- _Your assignment_:
Pictures excluded, reproduce exactly the lines below from the one with "You are a computer-use" through the one with "This screenshot has", both included.

- _Provided information_:
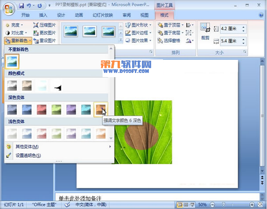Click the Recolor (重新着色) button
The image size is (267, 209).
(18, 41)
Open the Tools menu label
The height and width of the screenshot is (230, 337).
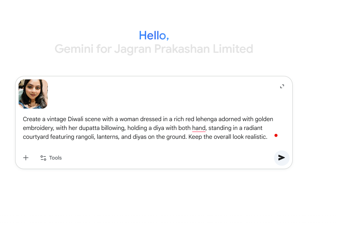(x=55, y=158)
==
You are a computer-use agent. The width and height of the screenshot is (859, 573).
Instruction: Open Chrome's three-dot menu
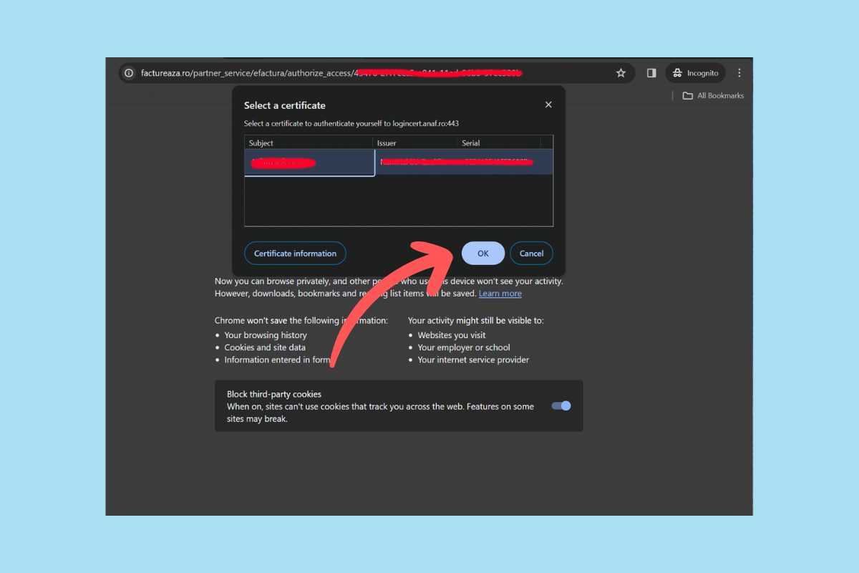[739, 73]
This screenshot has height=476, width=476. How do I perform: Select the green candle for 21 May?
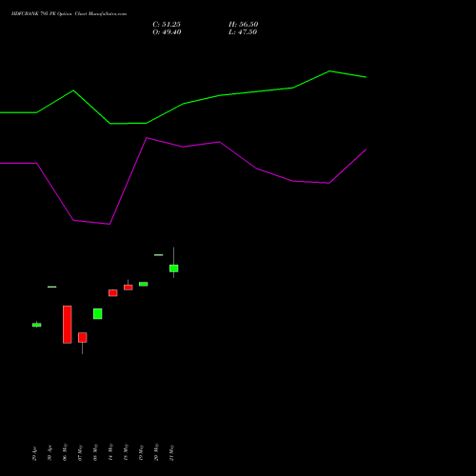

- _Output_:
You are a computer-use agent. The width and height of the screenshot is (859, 573).
Instruction: Open Chrome's three-dot menu
[739, 73]
This screenshot has height=476, width=476. How do I perform: Select the green candle for 21 May?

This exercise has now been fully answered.